[What is required]:
Although the entries contain pictures, copy only their text, exactly as written.

- - -

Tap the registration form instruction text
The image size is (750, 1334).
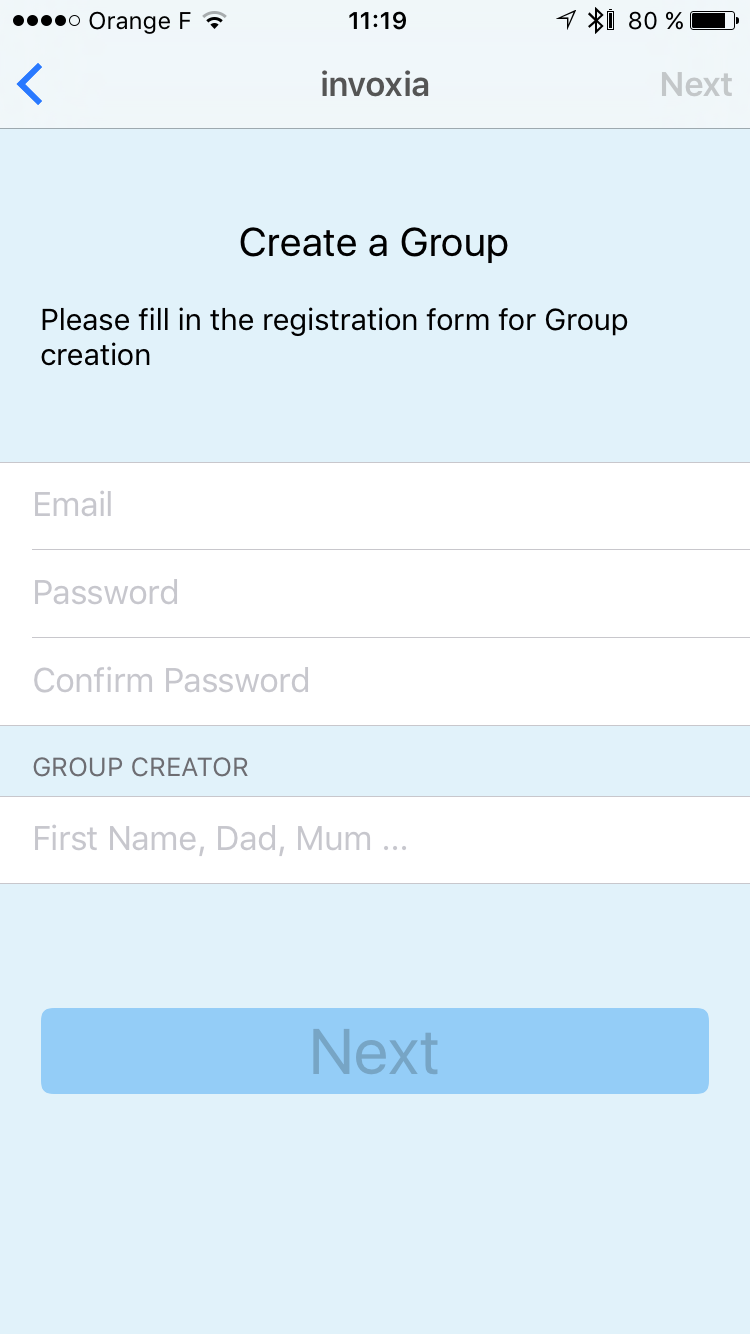click(x=334, y=338)
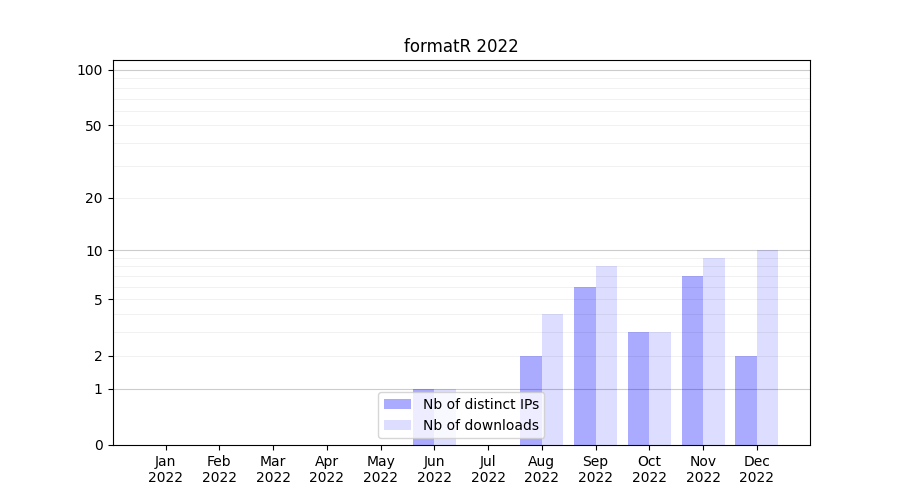Image resolution: width=900 pixels, height=500 pixels.
Task: Select the September distinct IPs bar
Action: [585, 366]
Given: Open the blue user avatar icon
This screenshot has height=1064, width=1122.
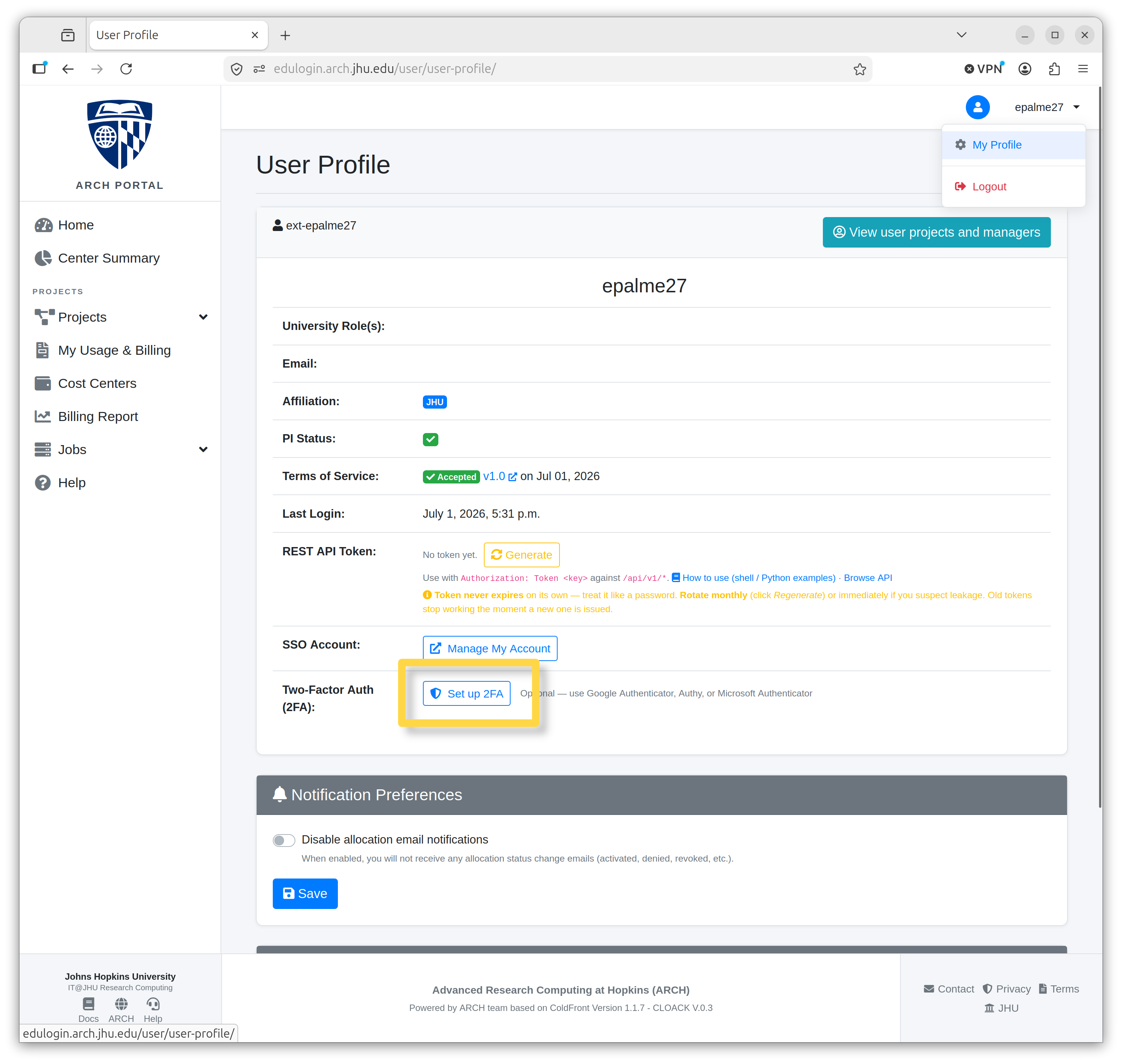Looking at the screenshot, I should coord(978,107).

- - -

[Expected answer]:
Tap the registration form instruction text
The image size is (750, 1334).
click(x=334, y=338)
Image resolution: width=900 pixels, height=500 pixels.
Task: Select the September distinct IPs bar
Action: [585, 366]
Given: Open the blue user avatar icon
This screenshot has height=1064, width=1122.
Looking at the screenshot, I should coord(978,107).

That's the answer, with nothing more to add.